[Collected data entries]
**********
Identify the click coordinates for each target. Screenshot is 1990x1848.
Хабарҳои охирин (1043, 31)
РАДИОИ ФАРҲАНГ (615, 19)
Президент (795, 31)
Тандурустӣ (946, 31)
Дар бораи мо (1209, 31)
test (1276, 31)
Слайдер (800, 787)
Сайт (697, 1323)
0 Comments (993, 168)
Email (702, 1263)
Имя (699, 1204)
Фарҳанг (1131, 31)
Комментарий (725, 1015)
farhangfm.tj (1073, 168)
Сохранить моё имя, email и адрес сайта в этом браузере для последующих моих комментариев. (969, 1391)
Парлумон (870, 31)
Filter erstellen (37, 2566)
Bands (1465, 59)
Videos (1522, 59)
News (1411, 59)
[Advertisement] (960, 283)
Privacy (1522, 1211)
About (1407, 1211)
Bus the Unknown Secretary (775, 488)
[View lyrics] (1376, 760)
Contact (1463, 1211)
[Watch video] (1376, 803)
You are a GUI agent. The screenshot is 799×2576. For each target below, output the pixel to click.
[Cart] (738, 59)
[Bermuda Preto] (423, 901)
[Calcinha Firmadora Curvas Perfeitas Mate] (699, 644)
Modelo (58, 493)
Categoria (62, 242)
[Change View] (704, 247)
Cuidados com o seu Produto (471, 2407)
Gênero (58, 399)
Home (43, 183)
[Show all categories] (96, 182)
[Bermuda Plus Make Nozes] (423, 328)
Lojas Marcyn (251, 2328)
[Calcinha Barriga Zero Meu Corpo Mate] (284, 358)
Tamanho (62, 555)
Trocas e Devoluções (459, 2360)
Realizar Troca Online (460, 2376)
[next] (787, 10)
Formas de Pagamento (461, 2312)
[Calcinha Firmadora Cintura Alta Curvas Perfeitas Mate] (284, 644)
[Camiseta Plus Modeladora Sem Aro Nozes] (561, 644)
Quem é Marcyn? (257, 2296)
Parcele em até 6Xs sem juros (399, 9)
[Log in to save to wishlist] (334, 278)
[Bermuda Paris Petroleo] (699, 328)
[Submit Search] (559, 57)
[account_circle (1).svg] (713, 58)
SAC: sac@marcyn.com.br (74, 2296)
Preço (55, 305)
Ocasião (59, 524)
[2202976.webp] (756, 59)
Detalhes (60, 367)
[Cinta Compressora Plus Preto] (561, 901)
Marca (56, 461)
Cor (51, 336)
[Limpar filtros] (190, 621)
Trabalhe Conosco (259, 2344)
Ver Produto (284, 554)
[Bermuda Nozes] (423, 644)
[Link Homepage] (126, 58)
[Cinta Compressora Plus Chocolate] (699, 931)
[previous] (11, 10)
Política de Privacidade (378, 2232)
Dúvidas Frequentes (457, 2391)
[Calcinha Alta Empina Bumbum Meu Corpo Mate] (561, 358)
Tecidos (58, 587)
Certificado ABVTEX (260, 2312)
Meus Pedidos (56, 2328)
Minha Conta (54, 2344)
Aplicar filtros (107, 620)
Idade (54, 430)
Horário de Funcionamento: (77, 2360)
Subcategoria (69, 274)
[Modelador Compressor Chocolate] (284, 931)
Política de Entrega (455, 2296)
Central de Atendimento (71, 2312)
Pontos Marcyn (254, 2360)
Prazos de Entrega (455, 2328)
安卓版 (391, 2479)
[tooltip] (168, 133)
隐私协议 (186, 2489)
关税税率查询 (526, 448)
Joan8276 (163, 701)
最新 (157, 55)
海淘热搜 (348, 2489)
**********
Your task: Total the lines of the data that include the word "Corpo", and give that total as the sole response.

Solution to the problem: 2